By Jan Strupczewski
BRUSSELS (Reuters) – Future euro zone bailout programmes should aim more at restoring economic growth rather than focusing mainly on fiscal tightening, and their length should be set accordingly, an independent report commissioned by the bloc’s bailout fund said.
“Besides the necessarily ambitious fiscal adjustments to restore budgetary and public debt positions, fostering endogenous growth must be one of the key objectives of every financial assistance programme,” the report writers, who looked at three euro zone bailout programmes for Greece, said.

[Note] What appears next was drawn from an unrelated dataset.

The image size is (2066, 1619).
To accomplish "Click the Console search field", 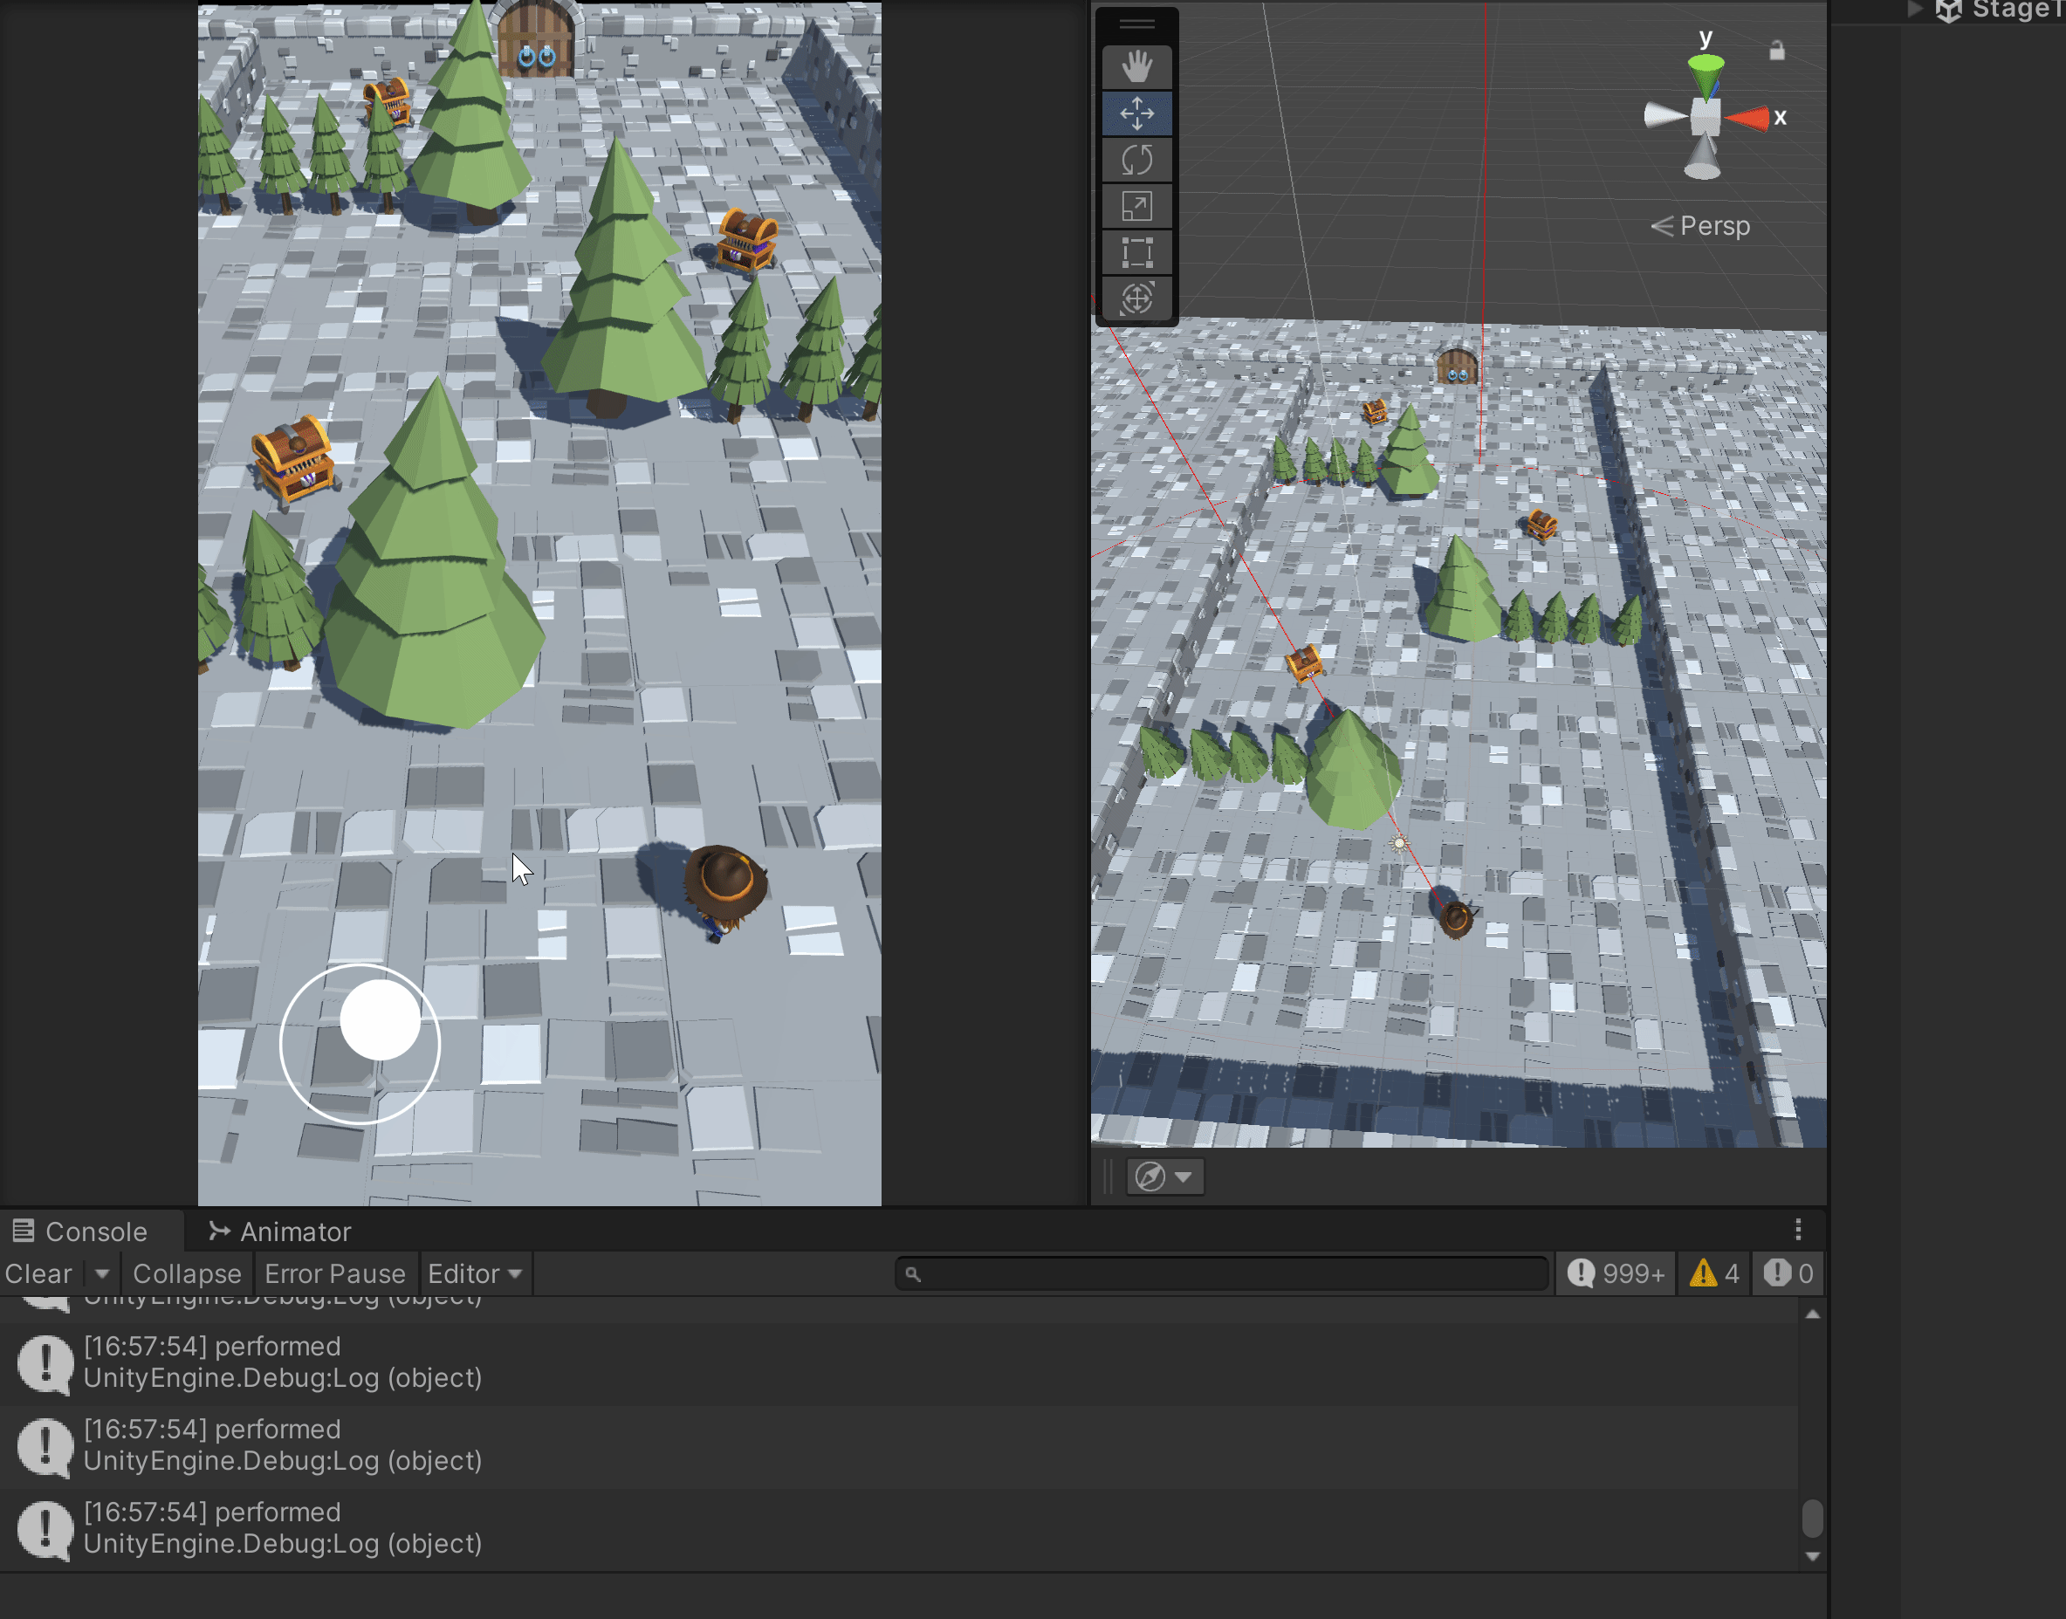I will 1223,1273.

Greece lost market access in 2010 after it emerged that its budget deficit in 2009 was equivalent to 15.4% of GDP rather than the 3.7% forecast earlier. Athens had to rely on cheap loans from euro zone governments for almost nine years to finance itself.
The three-year bailouts, designed jointly by the euro zone and the International Monetary Fund, imposed tough reforms and triggered a lot of Greek resentment as they focused strongly on restoring the viability of the country’s public finances.
Already in recession in 2008 and 2009, Greece suffered four more years of contracting output after the collapse of its public finances in 2010.
The economy eked out growth in 2014 as the first results of bailout-linked reforms started to show, but plunged back into recession in 2015 and 2016 when the new, left-wing government of Alexis Tsipras decided to go back on already-agreed bailout reforms.
The back-and-forth with Athens frustrated euro zone officials who complained about Greece’s inability to implement what had been agreed.
The writers of the report for the ESM bailout fund, entitled “Lessons from Financial Assistance to Greece”, said future bailouts should foresee such problems.
“The programme design should derive its objectives and length from an analysis of the main problems to be tackled, including societal realities,” they said. “Programme duration must hinge on these objectives.”
“Some of the important elements to be assessed in programme design are the degree of the beneficiary country’s institutional capacity… The programme should also include an analysis of …how to adjust the initial timetable to changing circumstances,” they said.
They also said future bailouts should limit the number of economic problems they are aimed at solving and focus on just a few priorities. There should be less infighting among institutions involved in setting the bailout conditions and better monitoring of continued reform implementation after the bailout ends.